本文 ▸
┌────────

私は学校法人を運営しています。当法人では、学校運営とは別にマンションの賃貸業を行っており、当該事業については収益事業として法人税の申告を行っています。このたび、10年以上所有していたマンションの一室を売却することになりました。この売却により生じた譲渡所得についても、収益事業の所得として法人税の課税対象となるのでしょうか。

回答

マンション賃貸業が収益事業に該当することから、原則としてその用途に供していたマンションの一室の売却益も、収益事業の所得として法人税の課税対象となります。ただし、当該資産が「相当期間(おおむね10年以上)」保有されていた固定資産である場合には、法人税基本通達に基づき、課税対象外とすることが可能です。

制度趣旨と背景

学校法人等の法人税課税の原則

学校法人や公益法人は、公益目的事業から生じる所得には法人税が課されず、収益事業(政令で定める34業種、【税務Q&A】学校法人の施設貸出収入の税務上の取扱い参照)から生じる所得のみが課税対象となります。不動産貸付業はこの収益事業(法人税法施行令第5条第1項第5号)に該当します。

└────────

課題 1 ▸
リストのうち「Open the grey safe vault icon」を含む行からリストの最後の行までを、指示の文も含めてもう一度書きなさい。その際、解答に含まれる座標の数値をすべて-133だけ増減させること。
本文とリストは、互いに関係のない別々の資料です。

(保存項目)
┌────────

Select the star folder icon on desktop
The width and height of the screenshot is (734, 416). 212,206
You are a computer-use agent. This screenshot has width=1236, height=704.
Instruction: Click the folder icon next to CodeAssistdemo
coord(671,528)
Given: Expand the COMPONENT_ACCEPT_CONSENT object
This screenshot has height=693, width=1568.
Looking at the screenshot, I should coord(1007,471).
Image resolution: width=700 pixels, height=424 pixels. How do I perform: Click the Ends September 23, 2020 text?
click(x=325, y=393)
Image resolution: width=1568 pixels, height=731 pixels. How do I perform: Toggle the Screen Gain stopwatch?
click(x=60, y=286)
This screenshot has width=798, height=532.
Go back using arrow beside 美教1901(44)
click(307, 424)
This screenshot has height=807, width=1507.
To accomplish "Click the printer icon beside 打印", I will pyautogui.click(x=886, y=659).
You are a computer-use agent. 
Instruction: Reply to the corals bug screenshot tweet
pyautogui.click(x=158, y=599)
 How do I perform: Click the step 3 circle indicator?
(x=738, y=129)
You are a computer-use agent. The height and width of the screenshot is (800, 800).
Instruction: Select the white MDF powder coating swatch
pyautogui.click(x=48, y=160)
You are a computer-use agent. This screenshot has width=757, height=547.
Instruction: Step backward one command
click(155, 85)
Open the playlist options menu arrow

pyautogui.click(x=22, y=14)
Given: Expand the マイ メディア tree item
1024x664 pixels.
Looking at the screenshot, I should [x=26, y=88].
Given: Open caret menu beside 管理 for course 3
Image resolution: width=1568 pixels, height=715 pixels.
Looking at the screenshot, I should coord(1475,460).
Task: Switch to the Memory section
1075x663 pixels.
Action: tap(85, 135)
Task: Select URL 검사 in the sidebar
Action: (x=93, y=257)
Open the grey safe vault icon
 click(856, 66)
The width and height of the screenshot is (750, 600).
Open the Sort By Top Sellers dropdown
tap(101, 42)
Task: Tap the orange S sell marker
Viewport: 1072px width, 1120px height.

└────────

課題 2 ▸
本文について、次の問いに答えなさい。
(a) 質問者の法人が、学校運営とは別に収益事業として行っている事業は何か。
(b) 売却することになったマンションの一室は、どのくらいの期間所有されていたか。
(c) 不動産貸付業が収益事業に該当する根拠として示されている条文は何か。

解答 1 ▸
Open the grey safe vault icon
 click(723, -67)
The width and height of the screenshot is (750, 600).
Open the Sort By Top Sellers dropdown
tap(-32, -91)
Task: Tap the orange S sell marker
Viewport: 1072px width, 1120px height.

解答 2 ▸
(a) マンションの賃貸業
(b) 10年以上
(c) 法人税法施行令第5条第1項第5号